I’ve been looking forward to today for some time. Today, I am considered “full-term.” Now that it has arrived, nothing has really changed but there is a certain peace of mind to being here.
If Boo were to arrive this evening, s/he would not be premature and I could stay home to birth my baby, as planned, rather than go to a hospital. And that’s a milestone to be happy about. Odds are s/he is ready to come at any point between now and February 26 (42 weeks), although – like most pregnant women – I am desperately hoping I don’t get anywhere near 42 weeks. My first child arrived at 39w3d and second-timers “usually” go earlier (and have shorter labors), so I’ve got my fingers crossed on several fronts.
Of course, there are no guarantees in life, so I could find myself talking induction 5 weeks from now and/or stuck in a grueling 2-day labor at some point in the near future, but let’s not let our minds wander there, shall we?
Along with official “full-term” status has come a certain level of new discomforts. I don’t know what it is, but it’s like my mind knows that we’ve hit a somewhat arbitrary calendar milestone and is sending the news to my body.
I woke up this morning totally exhausted, which was weird considering I’d gone to bed fairly early and gotten a full night’s sleep. I spent the morning sort of lumbering about, trying to find the motivation to get moving on the day, but it just wasn’t happening. My husband finally talked me into the shower and then, while he was getting the toddler dressed in her winter gear so we could head out on a family shopping trip, I nearly fell asleep in a kitchen chair. Wearing my winter coat, scarf, boots, & hat.
He offered to take her out on his own and leave me behind to rest, but I thought some fresh air might do me good. And, in the end, it did. Once we got moving, I was in pretty good shape, but when we returned home two hours later, I felt like I’d climbed Mt. Everest.

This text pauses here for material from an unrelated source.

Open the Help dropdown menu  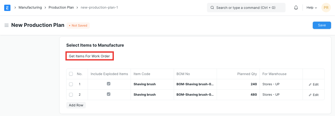point(312,8)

I swear I was not this ridiculous yesterday.
I ordered some take-out for lunch (holy hamburger craving!) and once it arrived, I ate it as quickly as humanly possible then made a bee-line straight for the bed. Two hours later, I woke up. Still exhausted.
All right, all right. I hear you, body. I’m full-term. The next few weeks are among the hardest to slog through. I GOT THE MESSAGE. Now lay off a little, wouldya?

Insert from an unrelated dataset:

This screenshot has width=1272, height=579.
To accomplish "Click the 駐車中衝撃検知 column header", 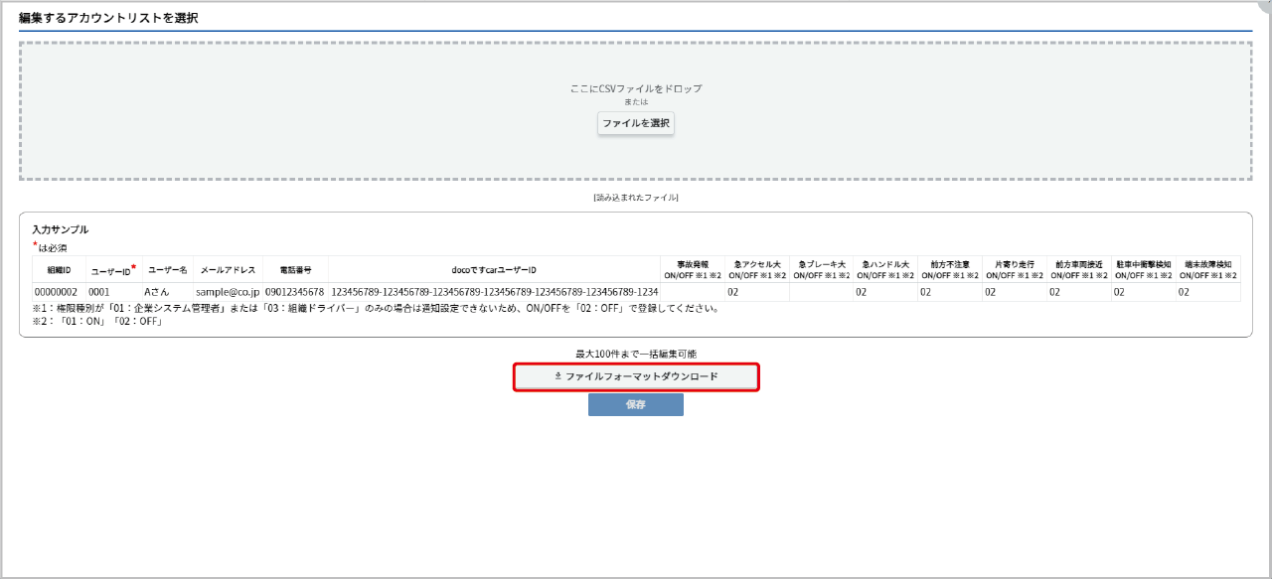I will click(1144, 270).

Tonight, my goal is to get to bed early (i.e. before midnight, for once) and see what tomorrow brings. The kid has preschool in the morning, so I’ll get a break there, though I’ve got my own appointment with an acupuncturist while she’s out so I won’t be able to lay on the couch and groan – which is all I really want to do these days. But I know the fresh air, exercise, and appointment are all good for me, so I’m trying to keep my outlook positive.
I’m healthy. Boo is healthy. And we’ve made it to homestretch, together. Who’s complaining?